Ansible best practices

 Here are a few best practices I found useful to follow always when writing Ansible playbooks. 

Tools

Ansible-lint (with Yamllint)

https://github.com/ansible-community/ansible-lint

A lint for ansible. Its main goal is to promote proven practices, patterns, and behaviors while avoiding common pitfalls that can easily lead to bugs or make code harder to maintain.

Install:

# Assuming you already installed Ansible and you also want the optional
# yamllint support:
pip3 install "ansible-lint[yamllint]"

# If you want to install and use the latest Ansible (w/o community collections)
pip3 install "ansible-lint[core,yamllint]"

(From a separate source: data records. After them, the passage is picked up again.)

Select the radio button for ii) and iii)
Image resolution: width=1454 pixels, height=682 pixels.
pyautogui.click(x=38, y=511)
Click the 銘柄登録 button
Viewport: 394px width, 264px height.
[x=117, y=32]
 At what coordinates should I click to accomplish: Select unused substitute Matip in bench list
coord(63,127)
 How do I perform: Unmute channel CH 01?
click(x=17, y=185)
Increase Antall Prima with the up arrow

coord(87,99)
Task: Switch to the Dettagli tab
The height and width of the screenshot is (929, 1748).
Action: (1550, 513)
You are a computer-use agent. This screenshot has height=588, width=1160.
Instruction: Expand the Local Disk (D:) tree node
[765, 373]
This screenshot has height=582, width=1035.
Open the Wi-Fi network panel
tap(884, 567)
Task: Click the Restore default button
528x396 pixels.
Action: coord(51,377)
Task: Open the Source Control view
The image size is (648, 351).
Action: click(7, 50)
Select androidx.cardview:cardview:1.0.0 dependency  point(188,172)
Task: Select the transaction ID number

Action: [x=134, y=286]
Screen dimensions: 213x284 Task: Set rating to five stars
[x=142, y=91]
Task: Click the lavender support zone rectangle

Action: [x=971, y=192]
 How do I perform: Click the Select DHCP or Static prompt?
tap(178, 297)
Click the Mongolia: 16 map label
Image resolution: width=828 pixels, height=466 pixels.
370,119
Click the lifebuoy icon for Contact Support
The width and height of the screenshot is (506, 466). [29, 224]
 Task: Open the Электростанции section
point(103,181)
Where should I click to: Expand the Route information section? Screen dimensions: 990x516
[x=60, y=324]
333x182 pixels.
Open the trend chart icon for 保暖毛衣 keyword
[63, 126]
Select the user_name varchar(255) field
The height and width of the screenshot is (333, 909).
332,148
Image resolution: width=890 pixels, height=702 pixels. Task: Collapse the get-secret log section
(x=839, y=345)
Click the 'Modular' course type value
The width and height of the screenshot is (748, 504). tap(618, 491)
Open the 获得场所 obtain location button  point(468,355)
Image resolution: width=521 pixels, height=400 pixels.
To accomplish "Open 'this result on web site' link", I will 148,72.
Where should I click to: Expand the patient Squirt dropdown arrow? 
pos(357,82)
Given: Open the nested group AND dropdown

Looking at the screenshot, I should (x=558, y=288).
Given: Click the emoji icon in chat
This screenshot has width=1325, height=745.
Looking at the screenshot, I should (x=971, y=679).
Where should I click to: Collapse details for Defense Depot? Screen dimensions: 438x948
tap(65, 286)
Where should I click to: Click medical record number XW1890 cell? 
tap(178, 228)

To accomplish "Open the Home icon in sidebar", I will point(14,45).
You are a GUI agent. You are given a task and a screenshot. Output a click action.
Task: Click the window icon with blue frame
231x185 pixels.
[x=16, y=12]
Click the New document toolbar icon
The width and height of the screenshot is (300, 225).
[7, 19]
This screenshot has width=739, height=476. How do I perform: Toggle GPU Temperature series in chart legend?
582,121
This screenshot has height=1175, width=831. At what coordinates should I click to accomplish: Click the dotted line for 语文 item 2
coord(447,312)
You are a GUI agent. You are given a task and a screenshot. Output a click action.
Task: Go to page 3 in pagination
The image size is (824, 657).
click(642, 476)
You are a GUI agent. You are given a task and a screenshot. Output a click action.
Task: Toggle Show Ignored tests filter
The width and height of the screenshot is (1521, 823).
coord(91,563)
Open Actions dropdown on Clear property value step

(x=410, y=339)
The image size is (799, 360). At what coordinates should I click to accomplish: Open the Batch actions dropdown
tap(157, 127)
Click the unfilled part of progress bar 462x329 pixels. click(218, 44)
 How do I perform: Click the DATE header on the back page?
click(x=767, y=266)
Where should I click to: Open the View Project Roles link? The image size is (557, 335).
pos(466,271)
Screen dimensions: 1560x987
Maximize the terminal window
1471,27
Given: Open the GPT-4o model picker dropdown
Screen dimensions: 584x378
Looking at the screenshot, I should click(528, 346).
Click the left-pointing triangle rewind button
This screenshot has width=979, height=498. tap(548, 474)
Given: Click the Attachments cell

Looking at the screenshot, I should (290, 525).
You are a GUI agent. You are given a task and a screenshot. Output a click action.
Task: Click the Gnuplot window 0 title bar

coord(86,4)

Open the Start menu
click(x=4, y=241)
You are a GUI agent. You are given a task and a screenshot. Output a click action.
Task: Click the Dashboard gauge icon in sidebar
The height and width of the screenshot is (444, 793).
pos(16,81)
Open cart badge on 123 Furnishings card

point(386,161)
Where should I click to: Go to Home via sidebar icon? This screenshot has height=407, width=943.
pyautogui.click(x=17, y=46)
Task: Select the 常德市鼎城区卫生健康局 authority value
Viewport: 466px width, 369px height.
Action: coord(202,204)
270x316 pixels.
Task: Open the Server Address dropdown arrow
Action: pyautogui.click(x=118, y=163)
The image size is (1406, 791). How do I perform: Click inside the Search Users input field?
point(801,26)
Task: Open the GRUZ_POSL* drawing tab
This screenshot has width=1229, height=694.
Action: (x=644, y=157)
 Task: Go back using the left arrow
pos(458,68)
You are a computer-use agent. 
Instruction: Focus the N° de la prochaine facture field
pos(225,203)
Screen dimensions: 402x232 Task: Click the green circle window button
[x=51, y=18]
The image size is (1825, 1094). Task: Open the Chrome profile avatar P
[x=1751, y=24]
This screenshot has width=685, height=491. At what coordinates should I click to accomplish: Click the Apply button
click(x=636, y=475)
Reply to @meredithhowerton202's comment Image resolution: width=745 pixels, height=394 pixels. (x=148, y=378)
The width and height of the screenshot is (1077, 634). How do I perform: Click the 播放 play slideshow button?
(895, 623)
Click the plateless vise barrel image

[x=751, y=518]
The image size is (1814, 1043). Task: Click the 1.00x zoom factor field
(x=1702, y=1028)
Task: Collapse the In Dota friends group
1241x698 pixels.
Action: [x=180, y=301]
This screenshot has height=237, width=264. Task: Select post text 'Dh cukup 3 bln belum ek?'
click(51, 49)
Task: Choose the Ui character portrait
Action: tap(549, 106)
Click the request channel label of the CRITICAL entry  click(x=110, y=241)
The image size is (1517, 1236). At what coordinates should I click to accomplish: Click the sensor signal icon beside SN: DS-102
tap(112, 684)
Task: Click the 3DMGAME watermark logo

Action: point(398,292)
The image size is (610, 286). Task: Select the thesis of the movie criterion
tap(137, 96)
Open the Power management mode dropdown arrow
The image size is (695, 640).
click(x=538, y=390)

# If you want to install and use the latest Ansible with community collections
pip3 install "ansible-lint[community,yamllint]"

# If you want to install an older version of Ansible 2.9
pip3 install ansible-lint "ansible>=2.9,<2.10"


Example:

$ ansible-lint -p examples/playbooks/example.yml


Best practices on writing playbooks

Using command rather than the module

Executing a command when there is an Ansible module is generally a bad idea. Eg: using 'kubectl' to apply the K8s descriptors rather than using the ansible K8s core module.

But there can be exceptions when we have to use command or shell, when such a module is not available or is buggy.

Use shell only when shell functionality is required

The shell module should only be used when piping, redirecting, or chaining commands (and Ansible would be preferred for some of those!)